According to Genworth, a financial services company, the annual estimate of custodial care cost include the following prices:
- Homemaker services $59,488 per year
- Home Health Aide $61,776 per year
- Adult Day Health Care $20,280 per year
- Assisted Living Facility $54,000 per year
- Semi-Private Room $94,900 per year
- Private Room $108,405 per year
Does Medicare Pay for Custodial Care?
Custodial care is a type of long-term care that generally helps seniors with everyday tasks and activities, but excludes medical care. If you or a loved one only need custodial care and no other kind of care, Medicare will not cover the cost. For Medicare to cover the cost of your custodial care, you need to meet two requirements:
- Custodial care services are deemed medically necessary by your physician due to also needing skilled care.
- The healthcare provider who offers you custodial services participates in Medicare.
Similarly, Medicare will not cover assisted living or nursing home care unless the requirements above are met.
How to Pay for Custodial Care
If you cannot afford custodial care entirely, you can at least check for different ways to cut down its cost. Based on your specific needs and circumstances, you might qualify for a couple of federal programs that provide health coverage. Here are some ways through which you may be able to cover the cost of custodial care:
- Medicaid: Medicaid will cover long-term custodial care, but most people will not fall below the financial requirements to qualify for Medicaid.

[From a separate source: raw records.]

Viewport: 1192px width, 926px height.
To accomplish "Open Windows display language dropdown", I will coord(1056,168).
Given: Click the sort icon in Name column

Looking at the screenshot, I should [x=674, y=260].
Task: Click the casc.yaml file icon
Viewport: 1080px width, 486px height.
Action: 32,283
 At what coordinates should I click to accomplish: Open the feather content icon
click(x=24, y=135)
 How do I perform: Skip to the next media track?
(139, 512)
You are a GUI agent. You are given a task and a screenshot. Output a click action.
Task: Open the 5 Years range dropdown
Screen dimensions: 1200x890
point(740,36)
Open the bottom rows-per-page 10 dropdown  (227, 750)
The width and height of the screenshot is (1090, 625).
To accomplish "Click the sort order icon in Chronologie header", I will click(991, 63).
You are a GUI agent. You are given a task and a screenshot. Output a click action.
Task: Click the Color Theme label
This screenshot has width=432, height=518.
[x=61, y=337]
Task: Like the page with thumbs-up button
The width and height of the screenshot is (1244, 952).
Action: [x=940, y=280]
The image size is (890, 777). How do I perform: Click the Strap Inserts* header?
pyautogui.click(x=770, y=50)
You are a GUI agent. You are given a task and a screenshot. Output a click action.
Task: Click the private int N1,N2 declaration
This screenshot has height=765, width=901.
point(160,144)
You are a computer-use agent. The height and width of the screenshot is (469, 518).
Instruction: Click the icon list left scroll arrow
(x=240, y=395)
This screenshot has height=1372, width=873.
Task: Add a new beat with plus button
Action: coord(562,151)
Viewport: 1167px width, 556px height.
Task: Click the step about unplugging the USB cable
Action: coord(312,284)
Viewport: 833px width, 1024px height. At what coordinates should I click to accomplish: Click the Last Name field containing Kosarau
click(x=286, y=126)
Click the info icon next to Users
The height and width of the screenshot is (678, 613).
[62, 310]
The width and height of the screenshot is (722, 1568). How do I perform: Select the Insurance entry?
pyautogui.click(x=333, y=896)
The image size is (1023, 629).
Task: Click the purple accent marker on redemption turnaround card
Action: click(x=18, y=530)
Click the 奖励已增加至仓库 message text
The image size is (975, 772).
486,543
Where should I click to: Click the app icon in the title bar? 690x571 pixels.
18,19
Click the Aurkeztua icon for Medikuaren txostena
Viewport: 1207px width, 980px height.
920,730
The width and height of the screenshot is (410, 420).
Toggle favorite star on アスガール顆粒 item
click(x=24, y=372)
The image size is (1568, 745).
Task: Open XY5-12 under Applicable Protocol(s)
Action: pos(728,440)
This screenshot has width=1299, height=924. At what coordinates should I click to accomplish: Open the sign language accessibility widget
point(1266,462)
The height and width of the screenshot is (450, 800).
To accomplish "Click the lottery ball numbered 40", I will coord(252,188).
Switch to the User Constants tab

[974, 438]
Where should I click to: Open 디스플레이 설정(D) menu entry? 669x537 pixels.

- Medicare: This federal program covers custodial care expenses for 100 days or less if you have a condition that requires medical care simultaneously.
- Long Term Care Insurance (LTCI): This remains the best solution for those who don’t meet the Medicaid or Medicare requirements. For the ideal long-term care insurance rates, it is often advisable to apply for coverage when you are in your late 50’s to receive the best rates on long-term care insurance.